"Toasted", my ass

Subway Still Sucks

One fine day during my lunchbreak from college, I stopped at Wal-Mart to purchase a lighter to light my bowl with before I got some lunch. Since Subway pretty much shares the same parking lot, I decided to eat there since it was close and I'm lazy. I normally won't eat at Subway because if Quizno's were caviar then Subway would be a baby's dirty diaper. However, convenience wins more often than not in my life. As I approached the door, I saw a sign advertising their new "Oven Toasted Subs". Knowing how good Quizno's toasted subs are, I decided to give it a shot. I was drawn in by one sub in particular: The Chicken Bacon and Ranch. Awesome ingredients piled together make a great sandwich. When the chick making it went to toast it, I realized what Subway's method of toasting their subs is. She put it on a tray and set it in a device called the "Subway High-Speed Toasting Oven". This innovative machine is known to us common folk as a "microwave". Except this particular one was minus a window to hide what was actually going on inside from the customer. As I sat down to my sub, I could immediately feel that the bread had that tough feeling it gets when you microwave it. As I bit in, I could tell that the ingredients had that forced-together flavor that you get when you microwave them. Way to go Subway, not only did you copy Quizno's idea, you did a really shitty job of it. That's like looking at someone else's answers on a test then changing them to the wrong answers. After a few bites, I actually took a look at what I was ingesting. The magical "toasting oven" had turned my Italian Herbs and Cheese bread into something that looked and felt like a dead fish.
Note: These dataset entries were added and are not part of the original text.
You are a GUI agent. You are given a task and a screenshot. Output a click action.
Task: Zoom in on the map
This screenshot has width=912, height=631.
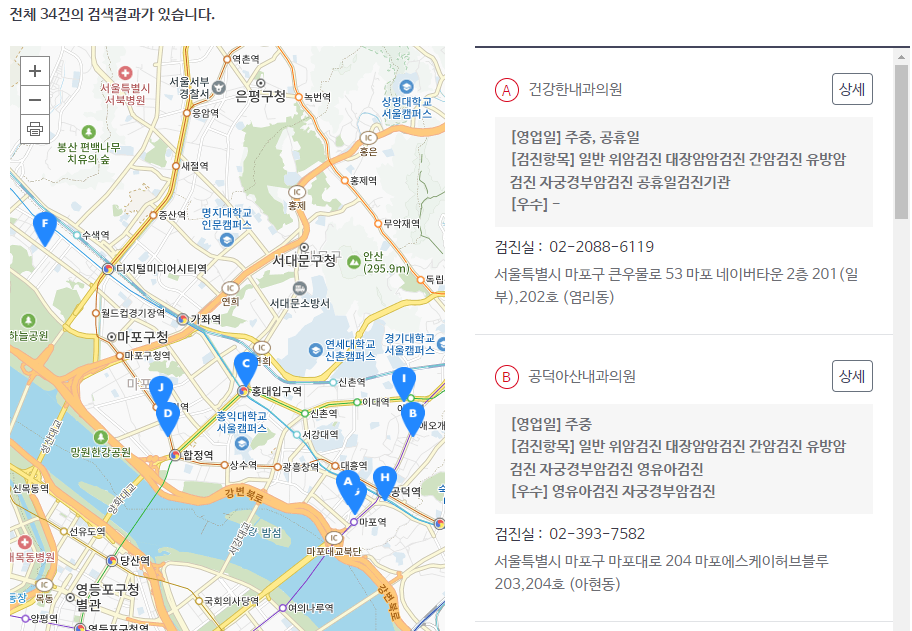35,72
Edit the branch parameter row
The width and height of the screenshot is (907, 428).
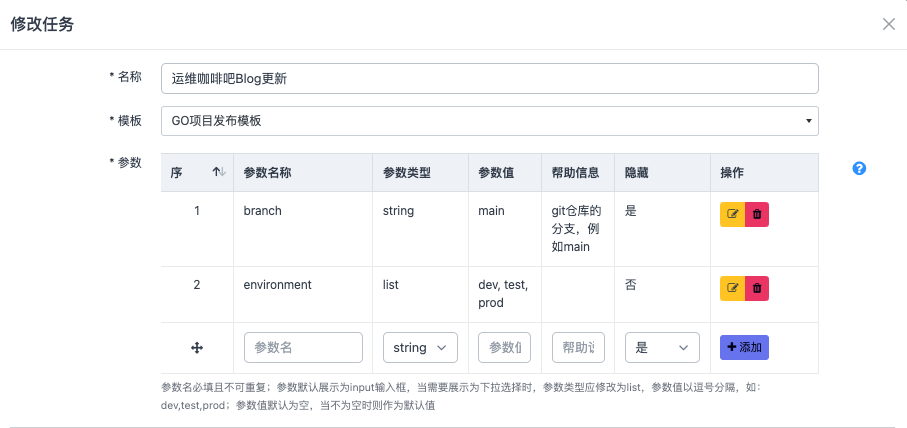point(733,214)
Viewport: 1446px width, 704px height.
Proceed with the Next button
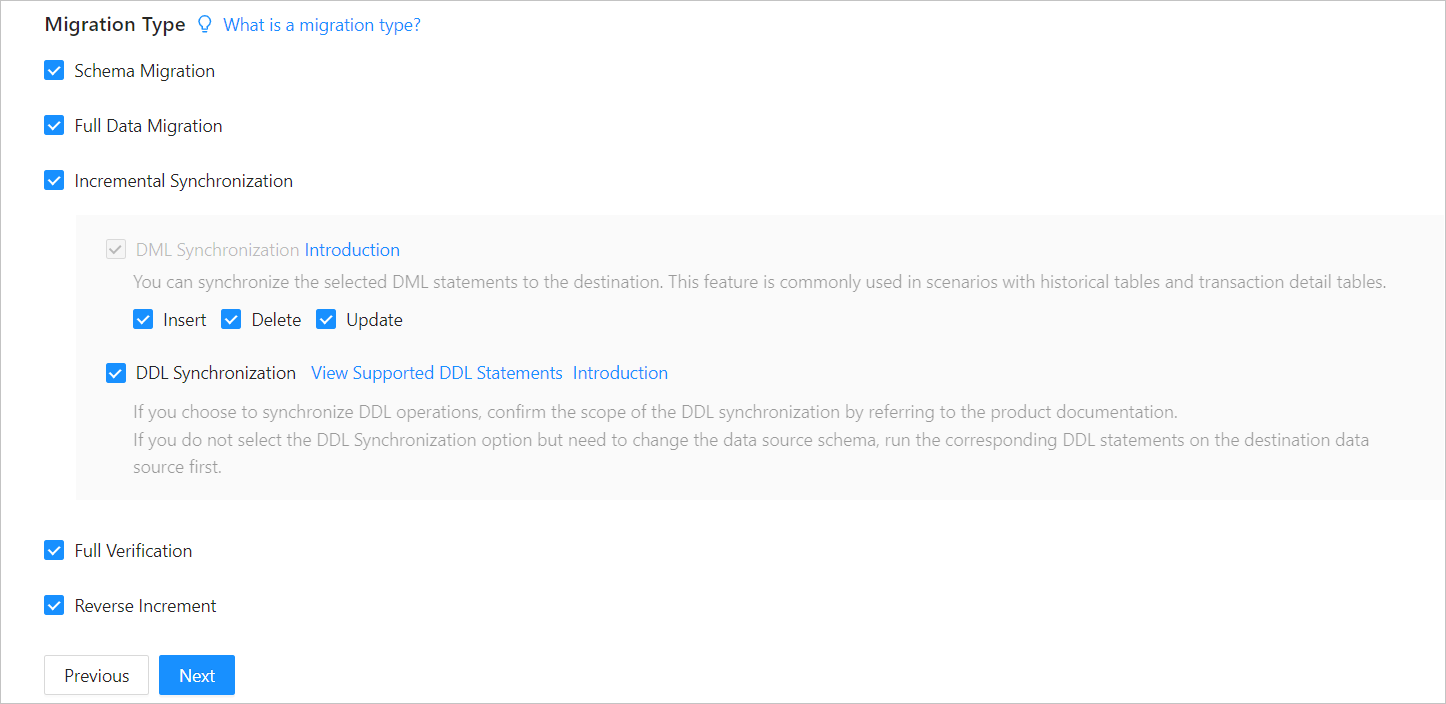coord(197,675)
Deceased goldfish or Subway sandwich?

Next I inspected the chicken (I use the term "chicken" loosely here). While a select few chunks looked like a chicken should, the other pieces were suspect. I had no doubt in my mind I was eating some sort of land mammal that they shot behind the store 20 minutes ago. I think I even heard a muffled squeak as I took a bite. Disgusted after 4 inches of sandwich, I couldn't eat anymore. Hoping to get some sort of salvation, I picked the bacon off and ate it. The bacon was promptly given my Mediocre At Best award (the same award I gave to the newest Slipknot CD). To make things worse, there was a baby crying in the store, which extends my "consecutive weeks out to lunch where there is a whiny kid" streak to a whopping 5. Parents, please do your part as a citizen and leave your children in the car with the window open a crack so I can eat peacefully for once.


What they're really trying to say with their retarded slogan...


"Me and my ridiculously huge pants may end up in the 'toaster oven' if this doesn't work out"

Subway, you need to learn that if you're going to steal someone elses idea, you're supposed to IMPROVE upon it rather than throw out a half-assed attempt at deceiving us. But it won't matter because you'll be out of business when I call the health inspectors and tell them about your solution to the rodent problem.

At least Quizno's rat meat is ACTUALLY toasted.